Ich erinnere mich noch ganz genau:
Eines Tages in Renzen, Karlheinz mit jeder Menge Fassproben und Reagenzgläsern bewaffnet, meine Wenigkeit mit Block, Stift und riesiger Vorfreude.
Meinen Plan hatte ich schon lange im Kopf, das Ziel war einen komplexen Essensbegleiter, einen deutschen Wein auf internationalem Top-Niveau, im Glas zu haben.
Nach gefühlten Stunden in der Besenwirtschaft der Ungerers und unzähligen Probegläsern
war „meine Cuvée“ fertig: Sauvignon Blanc, Chardonnay und Riesling, alle drei sind hochwertige Spätlesen
und zum Teil im Holz ausgebaut.
Ich war es damals und bin es auch bis heute, richtig glücklich diesen Tropfen meine Cuvée zu nennen und darauf das es
das Weingut Ungerer mir ermöglicht hat, einen Wein nach meinen Vorstellungen zu kreieren.

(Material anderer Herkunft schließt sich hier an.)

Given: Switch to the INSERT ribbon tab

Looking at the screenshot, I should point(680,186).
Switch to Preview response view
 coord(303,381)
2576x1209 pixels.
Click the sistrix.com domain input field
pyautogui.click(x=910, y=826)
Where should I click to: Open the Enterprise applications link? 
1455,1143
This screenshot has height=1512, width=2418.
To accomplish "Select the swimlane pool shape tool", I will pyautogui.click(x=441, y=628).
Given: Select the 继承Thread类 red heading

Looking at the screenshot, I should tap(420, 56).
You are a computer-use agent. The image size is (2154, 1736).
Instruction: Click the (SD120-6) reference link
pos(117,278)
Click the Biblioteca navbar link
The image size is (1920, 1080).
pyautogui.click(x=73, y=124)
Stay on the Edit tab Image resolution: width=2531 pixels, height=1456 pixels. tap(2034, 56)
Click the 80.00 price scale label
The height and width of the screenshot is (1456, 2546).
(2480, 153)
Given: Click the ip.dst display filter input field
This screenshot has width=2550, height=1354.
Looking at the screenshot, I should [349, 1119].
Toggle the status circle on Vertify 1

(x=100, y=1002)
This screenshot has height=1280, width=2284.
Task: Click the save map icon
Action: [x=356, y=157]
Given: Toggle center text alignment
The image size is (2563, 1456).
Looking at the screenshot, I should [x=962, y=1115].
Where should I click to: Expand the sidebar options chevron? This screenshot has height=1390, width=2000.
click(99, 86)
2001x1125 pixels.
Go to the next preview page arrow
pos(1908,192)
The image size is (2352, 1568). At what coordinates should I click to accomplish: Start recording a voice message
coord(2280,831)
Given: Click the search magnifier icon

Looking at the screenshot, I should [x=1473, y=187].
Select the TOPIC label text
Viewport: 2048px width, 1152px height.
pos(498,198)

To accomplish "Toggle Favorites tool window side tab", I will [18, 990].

Vielen Dank, lieber Karlheinz Ungerer!
Besonders stolz bin ich auch auf das Reifepotenzial des Weines. Bis zuletzt hatte ich den ersten Jahrgang, 2015, auch in Magnumflaschen, die sich immer noch nicht auf dem Höhepunkt ihrer Lagerfähigkeit zeigten.
Besonders gefreut habe ich mich auch darüber, dass sich während meiner Zeit als Restaurantleiter, mehrere Gastgeber,
die Cuvée Mergil als begleitenden Weisswein zu ihrem Menü, für ihre Veranstaltung ausgesucht hatten.